**How to complete this task**
Copy out all of the data below with no alterations.

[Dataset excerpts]
↓
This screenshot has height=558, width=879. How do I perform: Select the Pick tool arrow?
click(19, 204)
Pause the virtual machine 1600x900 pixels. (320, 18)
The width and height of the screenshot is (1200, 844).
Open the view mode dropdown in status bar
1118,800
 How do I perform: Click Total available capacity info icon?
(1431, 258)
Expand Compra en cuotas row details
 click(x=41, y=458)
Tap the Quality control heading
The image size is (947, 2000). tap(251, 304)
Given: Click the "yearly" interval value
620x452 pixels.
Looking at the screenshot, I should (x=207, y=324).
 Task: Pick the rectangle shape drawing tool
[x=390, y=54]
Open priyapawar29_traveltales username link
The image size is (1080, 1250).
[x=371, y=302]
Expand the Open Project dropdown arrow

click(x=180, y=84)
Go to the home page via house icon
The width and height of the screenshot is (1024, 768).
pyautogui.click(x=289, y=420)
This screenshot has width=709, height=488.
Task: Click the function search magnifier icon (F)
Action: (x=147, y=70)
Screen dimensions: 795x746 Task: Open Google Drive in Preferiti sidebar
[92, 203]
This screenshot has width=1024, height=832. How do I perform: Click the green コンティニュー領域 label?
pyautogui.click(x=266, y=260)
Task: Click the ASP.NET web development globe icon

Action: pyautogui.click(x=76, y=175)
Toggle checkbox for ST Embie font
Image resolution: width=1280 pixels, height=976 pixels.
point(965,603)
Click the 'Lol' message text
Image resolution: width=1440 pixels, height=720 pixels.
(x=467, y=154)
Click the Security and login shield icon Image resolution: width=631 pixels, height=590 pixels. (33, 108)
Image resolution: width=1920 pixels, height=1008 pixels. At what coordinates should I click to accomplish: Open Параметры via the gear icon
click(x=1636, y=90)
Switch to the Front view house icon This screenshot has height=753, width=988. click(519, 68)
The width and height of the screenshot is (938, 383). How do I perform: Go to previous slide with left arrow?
↑
**Response to the task**
This screenshot has height=558, width=879. How do I perform: Select the Pick tool arrow?
click(19, 204)
Pause the virtual machine 1600x900 pixels. (320, 18)
The width and height of the screenshot is (1200, 844).
Open the view mode dropdown in status bar
1118,800
 How do I perform: Click Total available capacity info icon?
(1431, 258)
Expand Compra en cuotas row details
 click(x=41, y=458)
Tap the Quality control heading
The image size is (947, 2000). tap(251, 304)
Given: Click the "yearly" interval value
620x452 pixels.
Looking at the screenshot, I should (x=207, y=324).
 Task: Pick the rectangle shape drawing tool
[x=390, y=54]
Open priyapawar29_traveltales username link
The image size is (1080, 1250).
[x=371, y=302]
Expand the Open Project dropdown arrow

click(x=180, y=84)
Go to the home page via house icon
The width and height of the screenshot is (1024, 768).
pyautogui.click(x=289, y=420)
This screenshot has width=709, height=488.
Task: Click the function search magnifier icon (F)
Action: (x=147, y=70)
Screen dimensions: 795x746 Task: Open Google Drive in Preferiti sidebar
[92, 203]
This screenshot has width=1024, height=832. How do I perform: Click the green コンティニュー領域 label?
pyautogui.click(x=266, y=260)
Task: Click the ASP.NET web development globe icon

Action: pyautogui.click(x=76, y=175)
Toggle checkbox for ST Embie font
Image resolution: width=1280 pixels, height=976 pixels.
point(965,603)
Click the 'Lol' message text
Image resolution: width=1440 pixels, height=720 pixels.
(x=467, y=154)
Click the Security and login shield icon Image resolution: width=631 pixels, height=590 pixels. (33, 108)
Image resolution: width=1920 pixels, height=1008 pixels. At what coordinates should I click to accomplish: Open Параметры via the gear icon
click(x=1636, y=90)
Switch to the Front view house icon This screenshot has height=753, width=988. click(519, 68)
The width and height of the screenshot is (938, 383). How do I perform: Go to previous slide with left arrow?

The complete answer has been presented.